Exercise objective: Output all of the entries exactly as they are given.

Stored records:

◇ ◇ ◇

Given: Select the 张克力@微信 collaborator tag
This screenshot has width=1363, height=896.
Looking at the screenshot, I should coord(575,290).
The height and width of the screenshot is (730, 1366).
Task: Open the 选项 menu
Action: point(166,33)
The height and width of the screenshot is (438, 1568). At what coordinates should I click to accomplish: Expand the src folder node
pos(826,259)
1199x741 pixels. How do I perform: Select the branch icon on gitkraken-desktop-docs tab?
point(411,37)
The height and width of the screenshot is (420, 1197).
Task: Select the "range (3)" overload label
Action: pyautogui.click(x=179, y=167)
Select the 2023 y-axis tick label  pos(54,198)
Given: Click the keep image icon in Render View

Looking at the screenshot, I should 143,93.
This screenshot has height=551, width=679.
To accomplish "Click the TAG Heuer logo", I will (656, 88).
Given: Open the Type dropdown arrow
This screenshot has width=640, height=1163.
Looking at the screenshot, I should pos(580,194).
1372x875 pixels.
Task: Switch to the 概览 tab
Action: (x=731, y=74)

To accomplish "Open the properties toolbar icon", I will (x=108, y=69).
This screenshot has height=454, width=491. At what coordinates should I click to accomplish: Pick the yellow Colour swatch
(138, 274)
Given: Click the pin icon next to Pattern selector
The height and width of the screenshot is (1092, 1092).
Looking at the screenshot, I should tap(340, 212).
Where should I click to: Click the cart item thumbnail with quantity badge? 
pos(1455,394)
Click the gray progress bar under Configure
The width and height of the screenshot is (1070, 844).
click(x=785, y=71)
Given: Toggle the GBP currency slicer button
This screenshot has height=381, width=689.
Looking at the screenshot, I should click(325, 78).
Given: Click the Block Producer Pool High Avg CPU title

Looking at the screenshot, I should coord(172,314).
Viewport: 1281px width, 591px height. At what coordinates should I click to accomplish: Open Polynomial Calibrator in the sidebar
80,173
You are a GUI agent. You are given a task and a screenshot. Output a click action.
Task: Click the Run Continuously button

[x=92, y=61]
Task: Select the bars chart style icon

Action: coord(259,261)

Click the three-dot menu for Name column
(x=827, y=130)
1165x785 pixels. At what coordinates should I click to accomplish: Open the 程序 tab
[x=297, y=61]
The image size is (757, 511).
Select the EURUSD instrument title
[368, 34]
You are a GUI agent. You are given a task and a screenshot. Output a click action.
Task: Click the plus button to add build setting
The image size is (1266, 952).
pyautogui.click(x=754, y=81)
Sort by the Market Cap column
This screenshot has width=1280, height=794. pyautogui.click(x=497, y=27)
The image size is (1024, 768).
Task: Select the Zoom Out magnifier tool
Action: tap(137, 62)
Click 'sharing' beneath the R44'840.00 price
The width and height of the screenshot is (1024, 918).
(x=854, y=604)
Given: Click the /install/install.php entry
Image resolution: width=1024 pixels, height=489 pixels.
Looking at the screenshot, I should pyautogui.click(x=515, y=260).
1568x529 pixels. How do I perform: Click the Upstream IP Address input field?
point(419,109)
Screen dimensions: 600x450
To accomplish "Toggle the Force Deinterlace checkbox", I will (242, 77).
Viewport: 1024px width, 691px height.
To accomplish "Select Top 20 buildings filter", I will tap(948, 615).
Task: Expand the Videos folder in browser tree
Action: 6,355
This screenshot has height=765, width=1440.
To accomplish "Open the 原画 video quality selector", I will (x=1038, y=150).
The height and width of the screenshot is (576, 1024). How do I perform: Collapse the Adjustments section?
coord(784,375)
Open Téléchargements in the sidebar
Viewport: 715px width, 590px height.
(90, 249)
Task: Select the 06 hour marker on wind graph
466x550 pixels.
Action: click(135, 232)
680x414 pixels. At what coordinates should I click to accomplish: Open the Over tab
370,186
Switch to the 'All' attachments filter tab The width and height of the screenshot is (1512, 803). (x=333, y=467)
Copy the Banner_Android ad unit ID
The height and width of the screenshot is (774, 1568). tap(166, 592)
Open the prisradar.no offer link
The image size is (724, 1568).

◇ ◇ ◇

Written solution:
Given: Select the 张克力@微信 collaborator tag
This screenshot has width=1363, height=896.
Looking at the screenshot, I should coord(575,290).
The height and width of the screenshot is (730, 1366).
Task: Open the 选项 menu
Action: point(166,33)
The height and width of the screenshot is (438, 1568). At what coordinates should I click to accomplish: Expand the src folder node
pos(826,259)
1199x741 pixels. How do I perform: Select the branch icon on gitkraken-desktop-docs tab?
point(411,37)
The height and width of the screenshot is (420, 1197).
Task: Select the "range (3)" overload label
Action: pyautogui.click(x=179, y=167)
Select the 2023 y-axis tick label  pos(54,198)
Given: Click the keep image icon in Render View

Looking at the screenshot, I should 143,93.
This screenshot has height=551, width=679.
To accomplish "Click the TAG Heuer logo", I will (656, 88).
Given: Open the Type dropdown arrow
This screenshot has width=640, height=1163.
Looking at the screenshot, I should pos(580,194).
1372x875 pixels.
Task: Switch to the 概览 tab
Action: (x=731, y=74)

To accomplish "Open the properties toolbar icon", I will (x=108, y=69).
This screenshot has height=454, width=491. At what coordinates should I click to accomplish: Pick the yellow Colour swatch
(138, 274)
Given: Click the pin icon next to Pattern selector
The height and width of the screenshot is (1092, 1092).
Looking at the screenshot, I should tap(340, 212).
Where should I click to: Click the cart item thumbnail with quantity badge? 
pos(1455,394)
Click the gray progress bar under Configure
The width and height of the screenshot is (1070, 844).
click(x=785, y=71)
Given: Toggle the GBP currency slicer button
This screenshot has height=381, width=689.
Looking at the screenshot, I should click(325, 78).
Given: Click the Block Producer Pool High Avg CPU title

Looking at the screenshot, I should coord(172,314).
Viewport: 1281px width, 591px height. At what coordinates should I click to accomplish: Open Polynomial Calibrator in the sidebar
80,173
You are a GUI agent. You are given a task and a screenshot. Output a click action.
Task: Click the Run Continuously button

[x=92, y=61]
Task: Select the bars chart style icon

Action: coord(259,261)

Click the three-dot menu for Name column
(x=827, y=130)
1165x785 pixels. At what coordinates should I click to accomplish: Open the 程序 tab
[x=297, y=61]
The image size is (757, 511).
Select the EURUSD instrument title
[368, 34]
You are a GUI agent. You are given a task and a screenshot. Output a click action.
Task: Click the plus button to add build setting
The image size is (1266, 952).
pyautogui.click(x=754, y=81)
Sort by the Market Cap column
This screenshot has width=1280, height=794. pyautogui.click(x=497, y=27)
The image size is (1024, 768).
Task: Select the Zoom Out magnifier tool
Action: tap(137, 62)
Click 'sharing' beneath the R44'840.00 price
The width and height of the screenshot is (1024, 918).
(x=854, y=604)
Given: Click the /install/install.php entry
Image resolution: width=1024 pixels, height=489 pixels.
Looking at the screenshot, I should pyautogui.click(x=515, y=260).
1568x529 pixels. How do I perform: Click the Upstream IP Address input field?
point(419,109)
Screen dimensions: 600x450
To accomplish "Toggle the Force Deinterlace checkbox", I will (242, 77).
Viewport: 1024px width, 691px height.
To accomplish "Select Top 20 buildings filter", I will tap(948, 615).
Task: Expand the Videos folder in browser tree
Action: 6,355
This screenshot has height=765, width=1440.
To accomplish "Open the 原画 video quality selector", I will (x=1038, y=150).
The height and width of the screenshot is (576, 1024). How do I perform: Collapse the Adjustments section?
coord(784,375)
Open Téléchargements in the sidebar
Viewport: 715px width, 590px height.
(90, 249)
Task: Select the 06 hour marker on wind graph
466x550 pixels.
Action: click(135, 232)
680x414 pixels. At what coordinates should I click to accomplish: Open the Over tab
370,186
Switch to the 'All' attachments filter tab The width and height of the screenshot is (1512, 803). (x=333, y=467)
Copy the Banner_Android ad unit ID
The height and width of the screenshot is (774, 1568). tap(166, 592)
Open the prisradar.no offer link
The image size is (724, 1568).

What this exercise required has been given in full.